How many complex roots does a cubic equation have?

1 Answer
Aug 10, 2015

Since every real number can be thought of as a complex number, one way to answer this is to say the answer is 3, after "counting multiplicities". On the other hand, if you are after non-real complex roots, and if the coefficients of your cubic equation are real numbers, the answer will be 0 or 2.


A real number #a# can be thought of as the complex number #a+0i#. A cubic such as #(x-2)(x-5)^2=x^3-12x^2+45x-50# would be an example that would then have three "complex" roots. The number 2 would be a root of multiplicity 1 and the number 5 would be a root of multiplicity 2.

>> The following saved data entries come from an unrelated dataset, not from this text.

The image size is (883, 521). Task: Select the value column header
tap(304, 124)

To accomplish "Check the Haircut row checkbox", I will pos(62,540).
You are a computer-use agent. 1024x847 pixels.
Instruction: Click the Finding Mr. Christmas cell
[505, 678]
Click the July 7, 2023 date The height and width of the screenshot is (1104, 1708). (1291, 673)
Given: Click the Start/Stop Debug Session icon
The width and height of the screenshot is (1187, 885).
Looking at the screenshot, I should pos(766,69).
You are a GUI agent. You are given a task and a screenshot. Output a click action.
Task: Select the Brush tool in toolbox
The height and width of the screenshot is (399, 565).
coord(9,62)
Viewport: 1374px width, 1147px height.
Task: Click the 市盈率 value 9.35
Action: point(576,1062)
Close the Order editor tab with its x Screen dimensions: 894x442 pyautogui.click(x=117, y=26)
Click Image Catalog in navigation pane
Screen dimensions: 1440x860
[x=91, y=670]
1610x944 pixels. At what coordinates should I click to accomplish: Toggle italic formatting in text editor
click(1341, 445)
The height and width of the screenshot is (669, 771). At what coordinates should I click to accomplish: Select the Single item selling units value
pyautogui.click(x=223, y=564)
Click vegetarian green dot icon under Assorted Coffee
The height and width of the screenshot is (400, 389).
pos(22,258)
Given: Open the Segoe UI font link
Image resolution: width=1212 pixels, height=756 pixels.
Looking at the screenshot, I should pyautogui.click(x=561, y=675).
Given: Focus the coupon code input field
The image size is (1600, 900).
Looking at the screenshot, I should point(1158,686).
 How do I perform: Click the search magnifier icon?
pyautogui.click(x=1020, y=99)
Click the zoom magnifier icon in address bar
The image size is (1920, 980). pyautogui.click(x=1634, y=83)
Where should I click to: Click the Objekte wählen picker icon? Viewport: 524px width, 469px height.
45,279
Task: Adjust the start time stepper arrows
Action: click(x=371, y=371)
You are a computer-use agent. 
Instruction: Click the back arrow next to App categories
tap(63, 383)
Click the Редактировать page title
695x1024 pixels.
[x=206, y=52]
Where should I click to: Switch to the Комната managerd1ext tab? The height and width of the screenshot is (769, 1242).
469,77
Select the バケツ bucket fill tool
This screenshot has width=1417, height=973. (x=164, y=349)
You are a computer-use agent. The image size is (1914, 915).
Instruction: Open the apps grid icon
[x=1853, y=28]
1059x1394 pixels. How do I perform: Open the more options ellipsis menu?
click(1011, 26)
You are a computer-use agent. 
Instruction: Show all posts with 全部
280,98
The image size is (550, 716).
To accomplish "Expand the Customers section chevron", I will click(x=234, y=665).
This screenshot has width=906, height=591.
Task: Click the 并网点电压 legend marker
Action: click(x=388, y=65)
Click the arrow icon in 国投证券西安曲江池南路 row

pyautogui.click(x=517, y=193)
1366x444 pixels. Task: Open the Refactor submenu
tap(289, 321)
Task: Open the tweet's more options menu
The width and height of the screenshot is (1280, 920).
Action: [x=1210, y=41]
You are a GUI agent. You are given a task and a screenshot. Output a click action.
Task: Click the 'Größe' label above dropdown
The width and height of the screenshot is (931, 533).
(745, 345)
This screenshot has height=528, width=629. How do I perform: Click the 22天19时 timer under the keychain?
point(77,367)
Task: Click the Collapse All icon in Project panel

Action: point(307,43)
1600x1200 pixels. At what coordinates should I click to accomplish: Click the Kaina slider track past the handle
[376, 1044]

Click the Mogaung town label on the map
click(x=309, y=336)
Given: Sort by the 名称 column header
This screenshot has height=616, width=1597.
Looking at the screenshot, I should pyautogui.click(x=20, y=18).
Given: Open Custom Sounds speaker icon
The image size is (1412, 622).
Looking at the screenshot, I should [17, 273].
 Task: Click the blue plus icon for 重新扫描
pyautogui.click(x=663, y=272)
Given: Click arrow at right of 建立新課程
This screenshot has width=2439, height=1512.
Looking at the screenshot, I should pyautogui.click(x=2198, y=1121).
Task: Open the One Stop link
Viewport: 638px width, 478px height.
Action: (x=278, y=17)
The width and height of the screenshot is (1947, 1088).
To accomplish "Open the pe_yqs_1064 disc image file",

If you are after non-real complex roots in a situation with real number coefficients, the same example above would provide a situation where there are 0 complex roots. Examples where there are two non-real complex roots are situations where they occur in complex conjugate pairs . For example, #(x-(3+4i))(x-(3-4i))(x+3)=x^3-3x^2+7x+75# has roots #x=-3#, #x=3\pm 4i#, and the complex numbers #3+4i# and #3-4i# are called complex conjugates.

It can be proved that if a polynomial has real coefficients, then the non-real complex roots of such a polynomial, if there are any, must occur in these complex conjugate pairs. That's why there can't be such cubics with 1 or 3 non-real complex roots.

One other thing worth mentioning: by the Intermediate Value Theorem, all cubics with real coefficients must have at least 1 real root (giving another reason such a cubic can't have 3 non-real complex roots).